Sin embargo cada mañana me despertaba feliz, con esperanza y nuevos proyectos para el día: el Espíritu Santo había usado su poder sanador mientras dormía. 

También aprendí que las escrituras hablan de hombres de Dios que lucharon por encontrar una buena esposa y de buenas mujeres que no tuvieron hijos durante muchos años. 

Las escrituras describen su humildad y desesperación en su camino de fe y obediencia. ¡En algunas de estas historias, las mujeres sin hijos incluso se convirtieron en las madres de los profetas! 

El plan de estudios de la Sociedad de Socorro cambió de centrarse en la maternidad a vivir el evangelio. Hermanas sin hijos, como Ardeth Kapp y Sheri Dew, fueron llamadas en altos llamamientos de la Iglesia y me demostraron que el Señor no hacía excepción de personas. Él ama a Sus hijas, a las que no tienen hijos así como ama las que sí los tienen.

El Señor me proporcionó otras maravillosas alternativas a través del servicio en Su Iglesia. Serví muchas veces en la Primaria, donde tuve la oportunidad de enseñar a los más pequeños, divertirme con ellos y sentir su amor. 

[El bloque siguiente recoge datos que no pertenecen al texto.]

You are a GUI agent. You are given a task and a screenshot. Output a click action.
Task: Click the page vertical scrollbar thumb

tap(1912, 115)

Serví en las Mujeres Jóvenes, enseñé clases de seminario y pude ayudar a las jóvenes a encontrar su camino en el Evangelio y experimentar felicidad en tiempos difíciles. 

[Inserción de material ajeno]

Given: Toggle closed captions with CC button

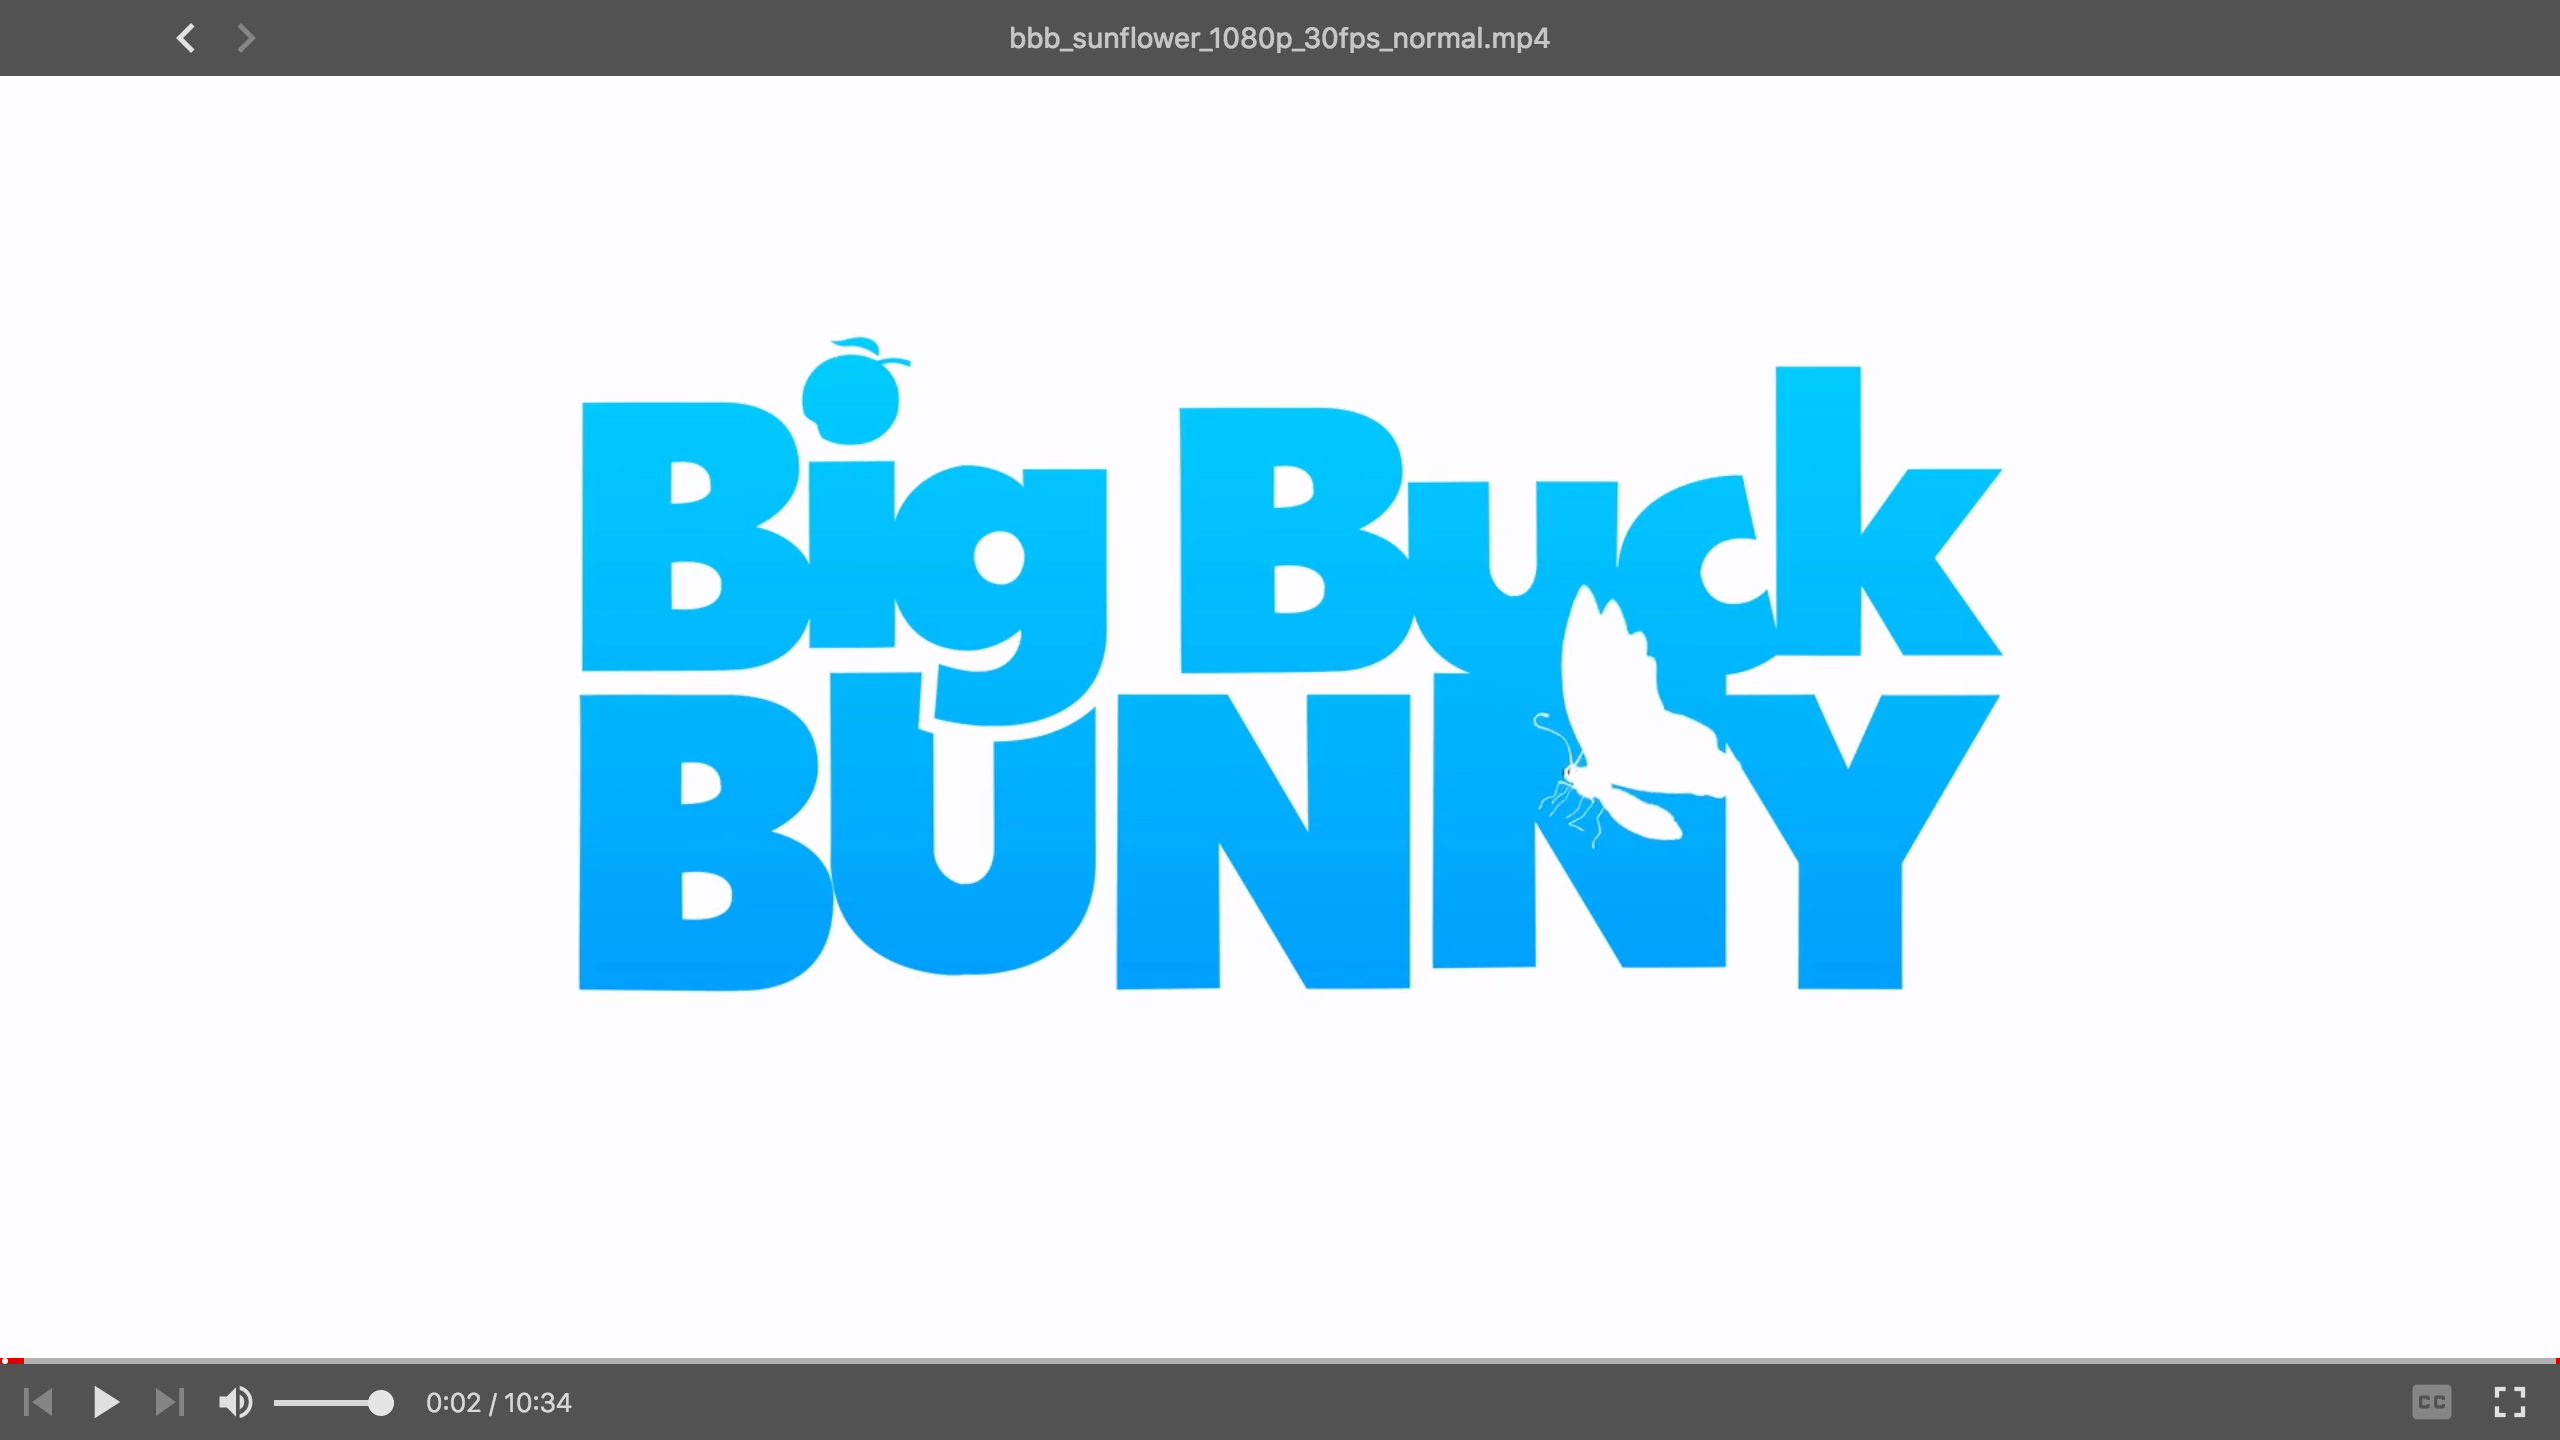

Tuve la gran oportunidad de acompañar a mi esposo a Italia, donde serví con él cuando fue llamado como presidente de misión. ¡Era la madre de la misión!, como me llamaban mis 386 élderes y hermanas que eran solo diez años más jóvenes que yo!

Una respuesta y dos milagros

La respuesta no llegó hasta veinte años después. 

Veinte años. 

Después de haber estado casados ​​durante veinte años, la solución vino suavemente a mi mente y corazón. Adopción.

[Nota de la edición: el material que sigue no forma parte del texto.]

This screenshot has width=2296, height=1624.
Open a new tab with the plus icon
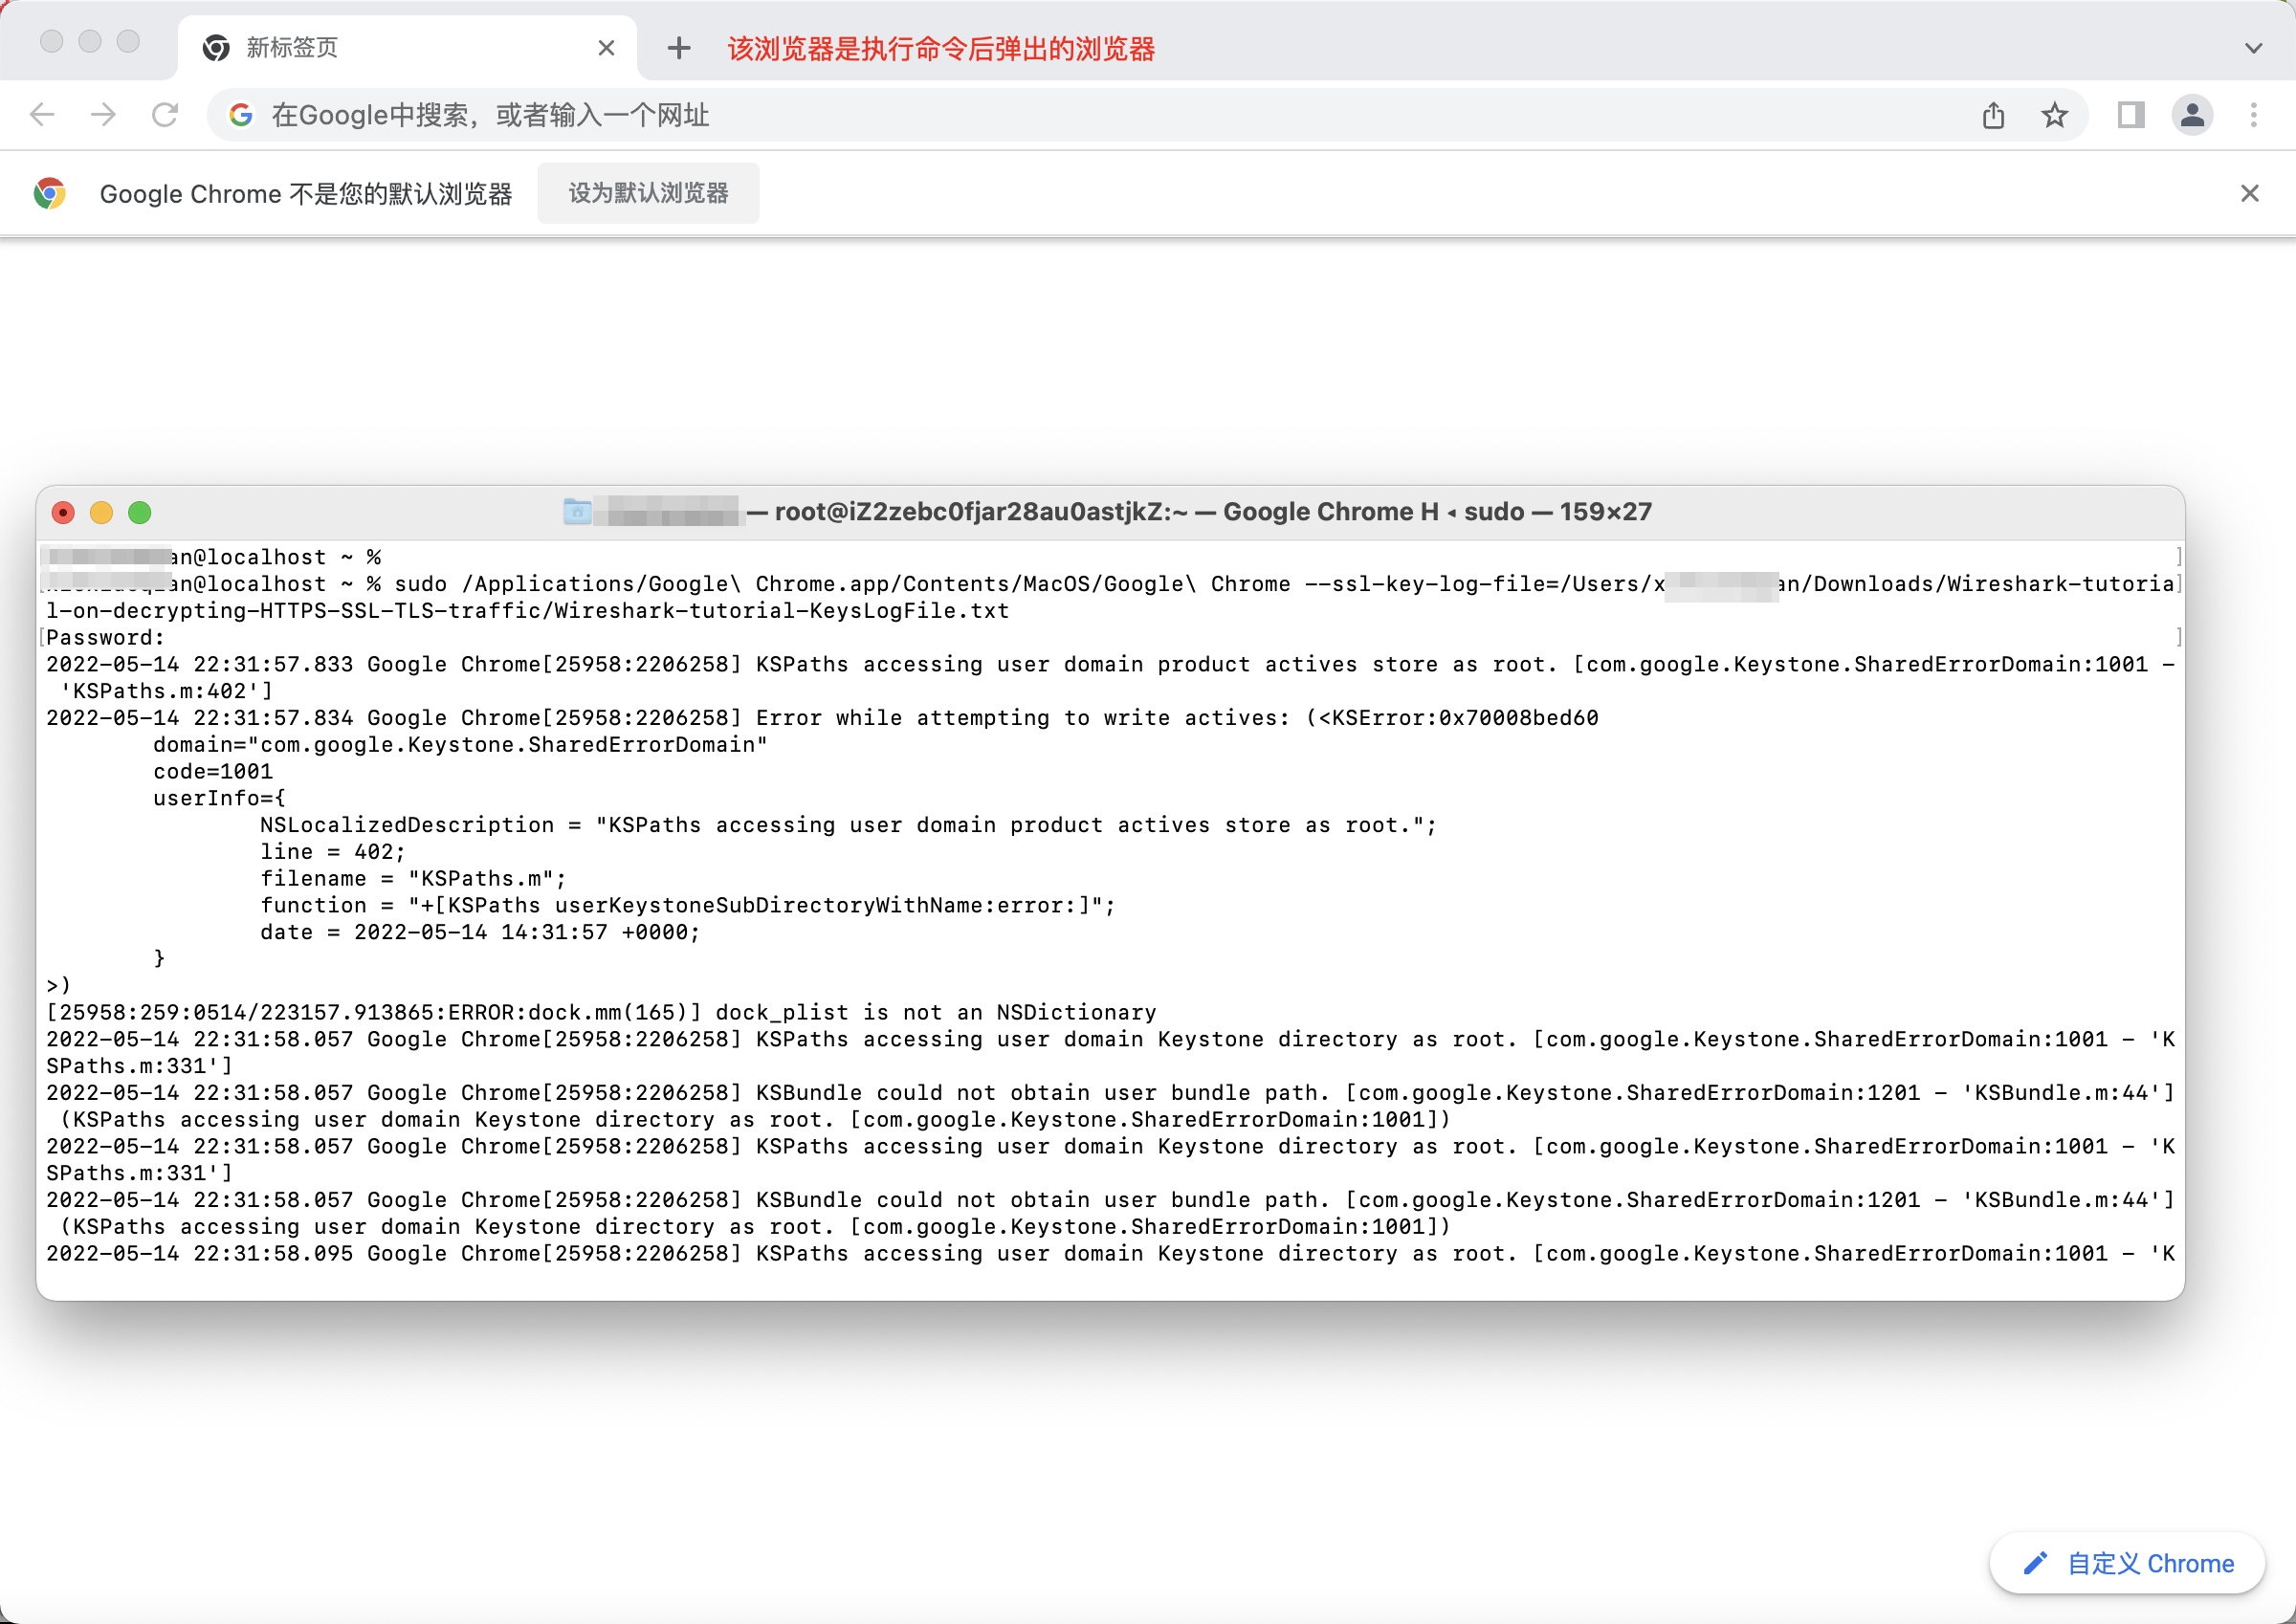679,47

En 1990, con el Acuerdo de Adopción francés y una carta de convocatoria por parte de la Organización del Orfanato de Katmandú en mi maleta, me embarqué en un viaje a Nepal para traer a nuestro primer hijo a casa. ¡Sí, nuestros hijos nacieron a los pies de las montañas del Himalaya! 

Pensé que volvería con nuestro hijo en diez días, pero resultaron ser cinco semanas. Todos los días, lloraba en el Ministerio del Interior de Nepal cuando escuchaba repetidamente que no podía regresar a Francia con mi hijo. 

Nuevamente, me apoyé en las oraciones fervientes, los ánimos diarios de mi esposo vía telefónica, el ayuno especial de los miembros de nuestra estaca y la ayuda de una familia estadounidense que conocí en la rama de Katmandú. 

Eventualmente, pude tomar a un niño de la mano y escucharlo llamarme por el nombre más dulce: “mamá”. Su hermano mayor se unió a nuestra familia después de dos años, después de muchos otros pasos y altibajos emocionales entre decepciones, esperanza y espera.

Ahora tengo una familia maravillosa con alegrías y desafíos, como los que cualquier otra familia conoce. El Señor, en Su amor, me ahorró el dolor de parto. Estoy muy agradecida por eso. Pero creo que, de alguna manera, ¡sobreviví a veinte años de embarazo y dos años más cinco semanas de parto! 

He sentido las tiernas misericordias del Señor. Mi Salvador me consoló y me instruyó. Me tomó suavemente de la mano para llevarme a donde sabía que encontraría más sabiduría y felicidad que en el camino que imaginé.

Hoy me alegro de ser mujer, esposa, madre y abuela. Pero, sobre todo, me alegro de ser una hija de Dios, que me conoce.